— SOURCE EXTRACT —
####################

Studio album by Josh Groban
- Released: November 20, 2001
- Recorded: 1999–2001
- Genre: Classical crossover
- Length: 56:20
- Labels: 143; Reprise;
- Producers: Walter Afanasieff; David Foster; Rhys Fulber; Humberto Gatica; Jeremy Lubbock; Marco Marinangeli; Richard Marx; Tony Renis; William Ross;

Josh Groban chronology
|  | Josh Groban (2001) | Josh Groban in Concert (2002) |

Josh Groban studio album chronology
|  | Josh Groban (2001) | Closer (2003) |

= Josh Groban (album) =

Josh Groban is the debut studio album by singer Josh Groban. The track "You're Still You" charted at No. 10 on the Billboard Hot Adult Contemporary Tracks chart, and "To Where You Are" charted at No. 1 on the same chart. As of October 2015, the album has sold 5.2 million in the U.S.

####################

— WHAT THE TASK ASKS —
Reproduce word for word the portion of the Josh Groban album text above that runs from "Josh Groban studio" up to and including "in the U.S.".

— ENTRIES SHOWN —
####################

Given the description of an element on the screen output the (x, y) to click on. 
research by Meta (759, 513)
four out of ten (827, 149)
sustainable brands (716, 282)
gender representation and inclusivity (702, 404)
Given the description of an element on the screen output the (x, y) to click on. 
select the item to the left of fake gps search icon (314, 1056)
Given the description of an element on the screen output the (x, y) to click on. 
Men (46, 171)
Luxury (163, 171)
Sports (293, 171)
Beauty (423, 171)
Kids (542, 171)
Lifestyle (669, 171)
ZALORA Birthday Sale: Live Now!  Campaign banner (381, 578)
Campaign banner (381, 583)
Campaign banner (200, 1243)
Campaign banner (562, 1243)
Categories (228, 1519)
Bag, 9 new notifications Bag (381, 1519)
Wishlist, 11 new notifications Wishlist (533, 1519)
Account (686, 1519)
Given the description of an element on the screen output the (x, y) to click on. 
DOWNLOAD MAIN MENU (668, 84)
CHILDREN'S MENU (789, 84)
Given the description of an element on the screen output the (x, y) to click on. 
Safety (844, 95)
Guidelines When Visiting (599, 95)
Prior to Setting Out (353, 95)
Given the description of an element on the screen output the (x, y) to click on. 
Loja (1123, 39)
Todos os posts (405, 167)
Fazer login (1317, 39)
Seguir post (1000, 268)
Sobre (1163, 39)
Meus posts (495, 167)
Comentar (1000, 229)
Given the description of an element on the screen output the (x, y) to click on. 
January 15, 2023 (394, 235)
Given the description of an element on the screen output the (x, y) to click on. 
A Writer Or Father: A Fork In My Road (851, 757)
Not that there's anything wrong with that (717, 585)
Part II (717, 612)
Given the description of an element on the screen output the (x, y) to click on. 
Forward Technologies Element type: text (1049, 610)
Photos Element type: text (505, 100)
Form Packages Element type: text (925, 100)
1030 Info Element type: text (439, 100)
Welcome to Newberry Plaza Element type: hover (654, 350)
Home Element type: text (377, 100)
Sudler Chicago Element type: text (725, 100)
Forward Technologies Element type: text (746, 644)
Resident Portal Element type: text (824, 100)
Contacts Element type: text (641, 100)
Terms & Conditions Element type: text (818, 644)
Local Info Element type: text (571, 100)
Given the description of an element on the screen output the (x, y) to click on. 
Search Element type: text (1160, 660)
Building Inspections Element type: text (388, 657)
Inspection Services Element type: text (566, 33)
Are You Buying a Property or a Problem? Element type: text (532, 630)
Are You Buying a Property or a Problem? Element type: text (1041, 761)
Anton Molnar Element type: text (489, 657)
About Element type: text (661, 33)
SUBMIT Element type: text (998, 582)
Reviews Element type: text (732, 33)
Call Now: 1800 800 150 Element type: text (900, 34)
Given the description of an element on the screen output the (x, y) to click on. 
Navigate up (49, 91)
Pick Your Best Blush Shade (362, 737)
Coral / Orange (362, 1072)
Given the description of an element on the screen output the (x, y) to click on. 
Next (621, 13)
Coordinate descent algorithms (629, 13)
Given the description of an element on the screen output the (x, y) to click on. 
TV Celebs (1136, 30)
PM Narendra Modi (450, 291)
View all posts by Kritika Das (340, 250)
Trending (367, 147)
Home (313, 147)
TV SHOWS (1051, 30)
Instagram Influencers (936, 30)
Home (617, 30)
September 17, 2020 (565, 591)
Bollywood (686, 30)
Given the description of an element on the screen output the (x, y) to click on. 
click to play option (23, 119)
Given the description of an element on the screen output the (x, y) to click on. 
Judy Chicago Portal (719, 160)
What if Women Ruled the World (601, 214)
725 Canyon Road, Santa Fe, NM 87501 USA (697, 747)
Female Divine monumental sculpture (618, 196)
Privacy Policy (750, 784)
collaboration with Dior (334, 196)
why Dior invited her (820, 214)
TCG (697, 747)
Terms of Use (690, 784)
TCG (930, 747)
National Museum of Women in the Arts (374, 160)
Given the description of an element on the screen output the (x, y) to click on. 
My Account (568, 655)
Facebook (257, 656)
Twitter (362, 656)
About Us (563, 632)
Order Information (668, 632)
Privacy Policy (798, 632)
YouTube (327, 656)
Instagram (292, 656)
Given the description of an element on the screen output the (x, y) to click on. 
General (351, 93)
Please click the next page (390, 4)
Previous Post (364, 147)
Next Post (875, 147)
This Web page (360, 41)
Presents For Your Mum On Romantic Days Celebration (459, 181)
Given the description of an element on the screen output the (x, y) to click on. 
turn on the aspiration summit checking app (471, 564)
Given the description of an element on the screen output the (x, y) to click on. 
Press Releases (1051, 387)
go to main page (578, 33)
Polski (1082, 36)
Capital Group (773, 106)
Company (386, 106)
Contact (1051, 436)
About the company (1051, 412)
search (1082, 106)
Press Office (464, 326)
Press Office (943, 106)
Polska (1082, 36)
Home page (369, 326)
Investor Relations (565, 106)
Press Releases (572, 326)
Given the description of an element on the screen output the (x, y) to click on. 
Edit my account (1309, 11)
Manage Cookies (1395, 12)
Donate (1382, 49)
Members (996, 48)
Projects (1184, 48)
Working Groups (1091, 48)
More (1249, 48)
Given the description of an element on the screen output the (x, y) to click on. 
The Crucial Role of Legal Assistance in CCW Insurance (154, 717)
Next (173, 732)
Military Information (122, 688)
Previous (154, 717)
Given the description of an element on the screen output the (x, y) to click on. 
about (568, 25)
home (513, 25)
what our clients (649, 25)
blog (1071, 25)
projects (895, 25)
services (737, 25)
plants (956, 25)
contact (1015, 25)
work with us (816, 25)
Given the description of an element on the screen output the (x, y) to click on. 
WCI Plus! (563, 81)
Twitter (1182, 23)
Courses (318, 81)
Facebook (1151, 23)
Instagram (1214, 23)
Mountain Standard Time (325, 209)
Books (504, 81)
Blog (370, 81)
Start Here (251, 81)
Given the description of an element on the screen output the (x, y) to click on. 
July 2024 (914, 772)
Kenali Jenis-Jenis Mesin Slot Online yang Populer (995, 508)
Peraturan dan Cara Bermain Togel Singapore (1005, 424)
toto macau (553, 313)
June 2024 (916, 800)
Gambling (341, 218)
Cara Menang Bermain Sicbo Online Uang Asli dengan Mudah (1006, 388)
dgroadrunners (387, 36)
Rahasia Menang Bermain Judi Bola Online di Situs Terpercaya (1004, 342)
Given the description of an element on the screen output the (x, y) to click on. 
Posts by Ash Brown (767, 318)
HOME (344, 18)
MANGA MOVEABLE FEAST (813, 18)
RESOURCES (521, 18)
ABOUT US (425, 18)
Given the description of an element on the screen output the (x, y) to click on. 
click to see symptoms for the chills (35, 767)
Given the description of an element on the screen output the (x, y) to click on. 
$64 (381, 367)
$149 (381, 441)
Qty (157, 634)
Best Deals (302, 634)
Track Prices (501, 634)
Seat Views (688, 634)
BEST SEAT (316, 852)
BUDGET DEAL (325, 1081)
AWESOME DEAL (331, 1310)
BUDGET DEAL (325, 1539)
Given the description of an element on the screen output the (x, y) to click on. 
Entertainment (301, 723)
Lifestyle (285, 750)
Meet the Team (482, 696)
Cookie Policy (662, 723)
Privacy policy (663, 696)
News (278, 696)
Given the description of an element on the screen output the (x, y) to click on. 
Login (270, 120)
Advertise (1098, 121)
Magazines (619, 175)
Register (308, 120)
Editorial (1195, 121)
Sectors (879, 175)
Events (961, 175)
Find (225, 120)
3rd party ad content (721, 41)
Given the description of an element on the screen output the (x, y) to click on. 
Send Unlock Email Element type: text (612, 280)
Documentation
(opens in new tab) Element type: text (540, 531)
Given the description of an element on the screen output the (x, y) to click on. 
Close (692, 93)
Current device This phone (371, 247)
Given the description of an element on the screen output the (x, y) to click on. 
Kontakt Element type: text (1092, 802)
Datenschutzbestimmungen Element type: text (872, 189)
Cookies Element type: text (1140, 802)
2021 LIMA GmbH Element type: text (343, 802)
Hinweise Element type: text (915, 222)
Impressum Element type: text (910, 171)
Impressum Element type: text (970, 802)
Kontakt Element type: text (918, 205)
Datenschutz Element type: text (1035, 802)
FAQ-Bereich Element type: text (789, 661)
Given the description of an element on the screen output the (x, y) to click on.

####################

— WRITTEN REPLY —
Josh Groban studio album chronology
|  | Josh Groban (2001) | Closer (2003) |

= Josh Groban (album) =

Josh Groban is the debut studio album by singer Josh Groban. The track "You're Still You" charted at No. 10 on the Billboard Hot Adult Contemporary Tracks chart, and "To Where You Are" charted at No. 1 on the same chart. As of October 2015, the album has sold 5.2 million in the U.S.